Federal Labor Department spokespeople said it would be unprecedented for a state to fail to arrange for money to pay the benefits. The state has no emergency funding mechanism for the benefits.

"I'm out of money at the end of the year," said Ted Halley, executive director of the South Carolina Employment Security Commission. "I can't write the checks if I don't have the money to write the checks."

Workers don't understand why the state isn't jumping to take the money. Altray Reed, 41, of Columbia, said her job as a cafeteria worker is taking a three-week leave for the holidays, and she needs the unemployment to pay the bills.

"I don't feel he should wait. We're depending on that unemployment," she said.

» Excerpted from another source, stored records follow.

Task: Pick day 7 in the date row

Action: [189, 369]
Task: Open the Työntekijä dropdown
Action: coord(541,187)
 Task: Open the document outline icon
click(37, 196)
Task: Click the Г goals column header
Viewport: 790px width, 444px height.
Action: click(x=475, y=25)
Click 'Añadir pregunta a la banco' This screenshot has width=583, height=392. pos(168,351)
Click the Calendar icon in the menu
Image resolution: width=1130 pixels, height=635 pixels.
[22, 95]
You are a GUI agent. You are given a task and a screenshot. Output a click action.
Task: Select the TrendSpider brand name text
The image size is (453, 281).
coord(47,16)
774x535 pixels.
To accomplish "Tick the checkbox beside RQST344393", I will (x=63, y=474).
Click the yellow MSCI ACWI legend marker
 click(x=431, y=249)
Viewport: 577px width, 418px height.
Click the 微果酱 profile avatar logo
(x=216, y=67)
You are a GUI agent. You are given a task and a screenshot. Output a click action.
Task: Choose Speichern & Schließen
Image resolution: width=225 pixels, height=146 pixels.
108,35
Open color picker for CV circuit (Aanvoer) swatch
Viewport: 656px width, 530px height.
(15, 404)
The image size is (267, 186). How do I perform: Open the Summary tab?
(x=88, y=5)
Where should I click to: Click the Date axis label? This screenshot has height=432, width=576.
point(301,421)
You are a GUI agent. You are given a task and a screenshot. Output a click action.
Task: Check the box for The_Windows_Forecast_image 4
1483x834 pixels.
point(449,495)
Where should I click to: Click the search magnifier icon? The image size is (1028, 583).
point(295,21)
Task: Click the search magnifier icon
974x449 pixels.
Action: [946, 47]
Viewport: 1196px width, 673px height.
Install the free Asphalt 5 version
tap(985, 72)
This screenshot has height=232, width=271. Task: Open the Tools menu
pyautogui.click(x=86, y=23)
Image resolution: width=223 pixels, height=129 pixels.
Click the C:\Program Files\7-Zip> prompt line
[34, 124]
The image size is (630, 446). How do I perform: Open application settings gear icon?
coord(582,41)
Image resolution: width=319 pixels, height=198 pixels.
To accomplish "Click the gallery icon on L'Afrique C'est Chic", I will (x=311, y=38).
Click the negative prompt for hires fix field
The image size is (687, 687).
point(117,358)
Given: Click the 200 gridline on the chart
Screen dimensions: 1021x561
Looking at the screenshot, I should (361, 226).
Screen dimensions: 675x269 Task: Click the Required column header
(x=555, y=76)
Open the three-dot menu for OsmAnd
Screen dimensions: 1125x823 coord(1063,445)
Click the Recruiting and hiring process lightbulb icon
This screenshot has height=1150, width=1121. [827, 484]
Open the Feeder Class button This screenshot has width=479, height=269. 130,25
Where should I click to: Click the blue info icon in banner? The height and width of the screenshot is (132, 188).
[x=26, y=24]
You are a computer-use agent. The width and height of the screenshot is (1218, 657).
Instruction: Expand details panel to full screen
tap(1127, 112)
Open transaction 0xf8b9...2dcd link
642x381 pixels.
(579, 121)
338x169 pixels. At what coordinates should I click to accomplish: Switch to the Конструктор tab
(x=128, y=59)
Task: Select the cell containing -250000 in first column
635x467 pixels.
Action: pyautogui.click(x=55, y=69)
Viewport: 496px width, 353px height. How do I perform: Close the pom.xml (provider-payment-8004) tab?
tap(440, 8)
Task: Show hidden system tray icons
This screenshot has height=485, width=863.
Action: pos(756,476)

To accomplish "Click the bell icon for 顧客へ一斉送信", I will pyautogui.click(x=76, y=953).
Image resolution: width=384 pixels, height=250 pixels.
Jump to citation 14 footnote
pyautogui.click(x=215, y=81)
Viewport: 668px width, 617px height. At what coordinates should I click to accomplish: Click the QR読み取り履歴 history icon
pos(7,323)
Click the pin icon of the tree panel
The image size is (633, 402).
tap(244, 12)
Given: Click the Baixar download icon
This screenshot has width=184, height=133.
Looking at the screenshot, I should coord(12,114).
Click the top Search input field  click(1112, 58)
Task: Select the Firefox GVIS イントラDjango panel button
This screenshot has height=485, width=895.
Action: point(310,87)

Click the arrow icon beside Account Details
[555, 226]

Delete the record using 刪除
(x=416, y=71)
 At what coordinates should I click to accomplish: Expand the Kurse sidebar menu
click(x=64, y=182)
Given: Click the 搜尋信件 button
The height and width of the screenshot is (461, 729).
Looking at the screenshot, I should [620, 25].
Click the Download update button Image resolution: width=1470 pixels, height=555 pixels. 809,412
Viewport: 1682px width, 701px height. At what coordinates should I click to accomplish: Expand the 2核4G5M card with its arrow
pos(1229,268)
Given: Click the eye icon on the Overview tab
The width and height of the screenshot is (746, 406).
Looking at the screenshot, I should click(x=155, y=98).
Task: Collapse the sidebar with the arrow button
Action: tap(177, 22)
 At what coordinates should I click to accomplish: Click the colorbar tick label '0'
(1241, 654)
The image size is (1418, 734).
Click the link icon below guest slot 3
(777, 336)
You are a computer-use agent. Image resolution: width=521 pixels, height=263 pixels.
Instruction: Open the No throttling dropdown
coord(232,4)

Sgt. Michael Jones, 61, of Columbia, said he was discharged from the Army about eight months ago and is running out of savings. Unable to find work, he was applying for unemployment benefits.

"I think it is a game. They're the ones not hurting," he said. "The little people are suffering."

Even before the financial crisis, Sanford was no stranger to going it alone. If there is an ideological thread that runs through his actions, it seems libertarian. His two favorite movies - "Gladiator" and "Braveheart" - feature protagonists who die fighting for their causes.

And it was his worry about federal spending that helped launch his career. The eldest of four siblings, Sanford says he never intended to go into politics. After working for a couple of years in the finacial world in New York, he returned to South Carolina, where he said he was shaped by his summers working on the family plantation. That's when, over a business lunch, his complaints about the federal deficit and government spending led to a challenge that he do something about it.

"It may seem out of character for a governor of a state with a struggling economy to turn down an offer of help," said Scott Huffmon, political science professor at Winthrop University who has watched Sanford's career. "However, there is an absolute ideological consistency to Mark Sanford. And to understand anything he does, you need to understand that."